Pitt-Watson is Chair of Hermes Equity Ownership Service, thus influential within institutional pensions, and a former general secretary of the Labour party so, within reason, influential within Labour party circles. Indeed, these days the RSA is run by Tony Blair’s former strategy chief Matthew Taylor.
This isn’t a conspiracy I’m revealing. But clearly there is now an opposition camp to pension reform in this form. Reading various TUC submissions particularly on small pots suggest that the unions would like to see big industry wide schemes develop eventually and for the insurers to lose the money. Arguably, the opponents also include the former FT journalist and the Cass Business School’s Pension Institute’s Debbie Harrison who is very worried about what she says are insurers’ overcharging default funds receiving lots of defaulted in pension investors. From the fund manager side we have SCM Private with its true and fair campaign and TCF’s David Norman.
The range of slightly different concerns are often bundled together by journalists which is hardly surprising and anyway SCM, never backward in coming forwards, have a press release out supporting Pitt-Watson.
However, it strikes me that there are several complicated issues here. There is a big debate about the form of the pension reform. You can do auto-enrolment with DB, but the bulk will be DC arrangements depending on employers, but towards the ‘individual’ end of the scale certainly in terms of where the risk resides and in many cases where the biggest contribution comes from.
Throw in the fact that at the end of the accumulation period, people are just about left to their own devices in what feels like an endlessly falling annuity market and you can see why some people would prefer another system.
Pitt-Watson is suggesting that small changes could allow an industry wide scheme system to develop at least alongside the existing more individualised system. There may be merit in this.

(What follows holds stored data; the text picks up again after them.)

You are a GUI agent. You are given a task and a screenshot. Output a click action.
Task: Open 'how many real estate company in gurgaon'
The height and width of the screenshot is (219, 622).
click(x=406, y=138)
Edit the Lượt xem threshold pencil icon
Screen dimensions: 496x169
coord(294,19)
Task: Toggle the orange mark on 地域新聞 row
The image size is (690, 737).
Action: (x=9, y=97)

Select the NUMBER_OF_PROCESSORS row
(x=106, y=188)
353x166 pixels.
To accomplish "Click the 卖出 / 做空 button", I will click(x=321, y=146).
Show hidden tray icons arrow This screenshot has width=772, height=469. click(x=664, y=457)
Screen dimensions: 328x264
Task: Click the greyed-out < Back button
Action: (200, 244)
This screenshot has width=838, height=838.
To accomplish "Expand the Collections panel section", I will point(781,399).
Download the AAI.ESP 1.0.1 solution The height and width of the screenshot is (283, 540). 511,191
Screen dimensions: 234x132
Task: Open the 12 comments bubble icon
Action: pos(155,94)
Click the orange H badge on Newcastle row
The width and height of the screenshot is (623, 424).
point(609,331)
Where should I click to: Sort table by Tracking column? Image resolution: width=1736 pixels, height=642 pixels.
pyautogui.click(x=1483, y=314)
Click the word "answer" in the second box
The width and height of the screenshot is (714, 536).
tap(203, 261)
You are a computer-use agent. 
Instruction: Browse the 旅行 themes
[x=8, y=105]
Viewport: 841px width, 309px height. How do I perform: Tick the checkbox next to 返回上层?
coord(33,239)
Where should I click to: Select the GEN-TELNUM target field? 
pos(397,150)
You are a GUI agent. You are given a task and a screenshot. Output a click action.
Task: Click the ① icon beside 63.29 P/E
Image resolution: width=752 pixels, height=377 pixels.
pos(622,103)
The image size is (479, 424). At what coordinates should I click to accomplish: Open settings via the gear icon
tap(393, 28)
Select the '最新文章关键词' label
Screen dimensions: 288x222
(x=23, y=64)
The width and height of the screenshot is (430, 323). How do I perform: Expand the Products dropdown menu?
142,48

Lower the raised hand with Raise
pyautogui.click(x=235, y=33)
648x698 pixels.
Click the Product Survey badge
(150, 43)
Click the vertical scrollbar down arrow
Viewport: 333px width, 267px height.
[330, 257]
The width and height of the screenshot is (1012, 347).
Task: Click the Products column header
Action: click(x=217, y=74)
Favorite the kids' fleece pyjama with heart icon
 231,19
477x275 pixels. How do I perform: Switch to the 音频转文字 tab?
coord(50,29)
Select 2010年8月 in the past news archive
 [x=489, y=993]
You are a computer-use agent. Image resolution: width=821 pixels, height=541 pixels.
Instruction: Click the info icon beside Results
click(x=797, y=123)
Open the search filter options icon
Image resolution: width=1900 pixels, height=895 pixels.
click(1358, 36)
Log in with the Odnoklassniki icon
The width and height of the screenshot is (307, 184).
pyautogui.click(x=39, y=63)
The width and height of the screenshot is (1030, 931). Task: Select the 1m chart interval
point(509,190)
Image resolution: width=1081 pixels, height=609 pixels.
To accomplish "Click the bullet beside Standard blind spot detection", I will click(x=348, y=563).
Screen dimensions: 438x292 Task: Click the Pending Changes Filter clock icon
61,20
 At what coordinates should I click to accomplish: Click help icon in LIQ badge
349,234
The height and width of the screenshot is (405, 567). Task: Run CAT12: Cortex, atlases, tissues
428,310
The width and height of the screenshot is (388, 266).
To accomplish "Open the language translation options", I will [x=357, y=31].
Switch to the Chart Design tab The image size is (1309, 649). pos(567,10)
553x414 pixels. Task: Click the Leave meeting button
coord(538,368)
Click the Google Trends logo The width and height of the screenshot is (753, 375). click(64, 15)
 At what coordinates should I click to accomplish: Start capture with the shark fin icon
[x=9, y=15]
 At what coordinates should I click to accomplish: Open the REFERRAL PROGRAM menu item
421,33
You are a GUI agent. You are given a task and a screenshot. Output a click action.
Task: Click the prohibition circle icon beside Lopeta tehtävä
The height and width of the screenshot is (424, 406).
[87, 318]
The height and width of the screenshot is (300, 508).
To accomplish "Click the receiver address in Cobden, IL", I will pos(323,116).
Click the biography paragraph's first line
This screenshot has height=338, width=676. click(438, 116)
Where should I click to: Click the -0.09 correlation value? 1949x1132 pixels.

But what these studies and campaigns are creating is a perception the private pension industry is ripping people off while Nest may not add up to much of an alternative. The destination of the money, Nest or somewhere else, is decided by employers not employees anyway.
As a result the dominant theme for some newspapers is that pensions are bad value and though most don’t go so far, the implication may be that you should opt out. I’m not saying that people should keep quiet. We need to debate these issues. But the message that may be getting through to the public, the one they will hear, is surely the wrong message.